Choice Outstanding Academic Title, American Library Association (2009)
- C. James Taylor, Editor in Chief
One of the outstanding documentary editions in American scholarship, The Adams Papers collects the correspondence and other significant papers of our nation's first great political family. At the center, of course, is John Adams. Beginning with his early diaries and three volumes selected from his legal papers--documenting, among other cases, the Boston Massacre trials--this edition covers Adams’s ascent from young Boston lawyer to passionate advocate for American independence, including his time in the Continental Congress and his drafting of the Massachusetts state constitution (the oldest of the world’s active constitutions). As one of the great diplomats of the era, Adams spent eight years in Europe, called upon by his young country to negotiate treaties with France, the Netherlands, Great Britain, Prussia, and the Barbary States.
Upon his return to America he served as vice president under George Washington and, eventually, second president of the United States. An embattled nonpartisan in an age of emerging party alliance, his popularity and influence fluctuated dramatically with the controversy over the XYZ Affair, Quasi-War with France, the Alien and Sedition Acts, and conflicts with his own cabinet. During this period in the Executive branch, he saw the movement of the federal government from New York to Philadelphia to the District of Columbia. The vice presidential and presidential years or executive period of Adams’s public career will be dealt with in the future as new print volumes are added to the digital edition shortly after their publication.
Adams’s importance lay not only in his insistence on freedom for America, but in his ability to show the emerging republic what this freedom meant. To Thomas Jefferson, both friend and rival, Adams was the "colossus of independence."
The Papers also contains John’s frequent correspondence with his wife Abigail, allowing the reader an uncommonly candid view on the workings of the state, as well as Abigail’s own observant, spirited writings. Her letters offer an invaluable view on eighteenth-century life, from the farm and family she often managed by herself to the war being played out on her doorstep. Also featured are the writings of the four Adams children, including eldest son--and sixth president--John Quincy Adams.

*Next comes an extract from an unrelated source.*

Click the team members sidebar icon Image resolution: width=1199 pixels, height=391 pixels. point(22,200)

This digital edition brings together all 30 volumes of The Adams Papers from the founding generation that have so far appeared in print, comprising the completed series of John Adams’s diary and the ongoing series of family correspondence and state papers, including three volumes carefully selected from John Adams’s legal papers. Users may access the contents by date, series, author, or recipient, as well as through linked cross-references. XML technology provides the most advanced searching, including the ability to search across all titles in Rotunda’s American Founding Era Collection.

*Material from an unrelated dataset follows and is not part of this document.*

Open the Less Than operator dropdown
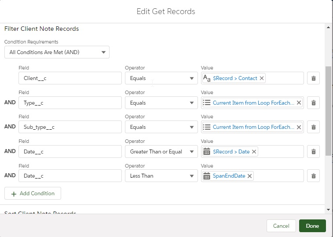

David McCullough, author of the acclaimed biography John Adams (2001), acknowledged his primary resource thus: "The Adams Papers, from which much of this book is drawn, may be rightly described as a national treasure. There is no comparable record of a prominent American family." The Massachusetts Historical Society initiated the Adams Papers documentary edition in 1954 when ownership of the papers was transferred from the Adams family estate. The archive is massive and includes the papers not only of John and Abigail Adams, but also of John Quincy Adams and Charles Francis Adams, as well as their spouses and family members. The Adams Papers project represents a significant accomplishment in historical and scholarly editing. Now the University of Virginia Press, under its Rotunda imprint, has issued an electronic full-text, fully searchable edition. Under editor in chief C. James Taylor, the Adams Papers Digital Edition (APDE) represents an online version of all 30 print volumes from the "founding generation" that have thus far appeared in print, with future volumes continuing to be published in installments by Harvard University Press. Lyman Butterfield, the founding editor in chief, devised the organizational structure in place, that is, Diaries and Autobiographical Writings, the Adams Family Correspondence, Legal Papers of John Adams, and finally the Statesmen's Papers and Public Correspondence of John Adams.

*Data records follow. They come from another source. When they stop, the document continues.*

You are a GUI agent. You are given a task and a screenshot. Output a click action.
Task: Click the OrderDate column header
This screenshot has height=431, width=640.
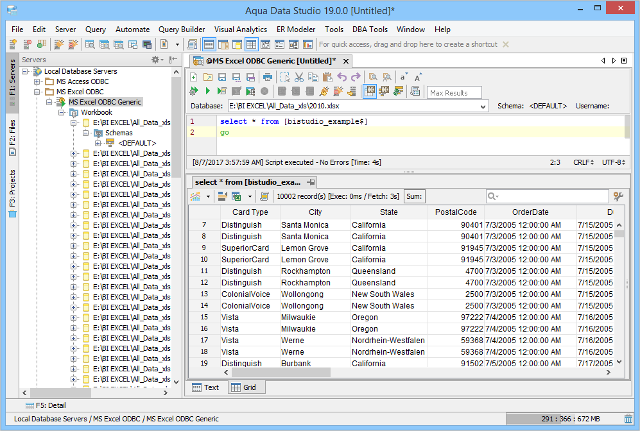tap(530, 212)
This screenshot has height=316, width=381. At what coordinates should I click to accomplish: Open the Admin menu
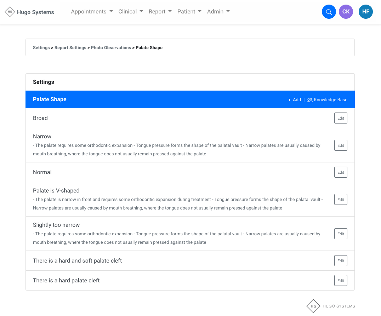tap(218, 12)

APDE comprises one component of a series of complementary collections of documentary records titled the "American Founding Era Collection"--all in Rotunda editions. Others include the papers of George Washington, Thomas Jefferson, James Madison, and Alexander Hamilton, the latter two of which are forthcoming. The Papers of Thomas Jefferson: Digital Edition and The Papers of George Washington: Digital Edition (PGWDE) (CH, Aug'07, 44-6604) are fully in place. Like these collections, APDE uses a navigational "compass" tool that enables researchers to toggle between hierarchical and chronological access levels, along with a general keyword/name search feature. The contents include a good deal of explanatory material with frequent annotations, numerous links, and cross-referencing. In this way, the editorial work translates into a synergistic, contextual aid to understanding the significance of the documents. The wealth of topics and characters included here offers a particularity and historical framework that allow a deeper understanding of the Colonial and early national periods of American history. This is especially the case with the Adamses, who were remarkably articulate and expressive in their correspondences. Summing Up: Highly recommended. Lower-division undergraduates and above; general audience.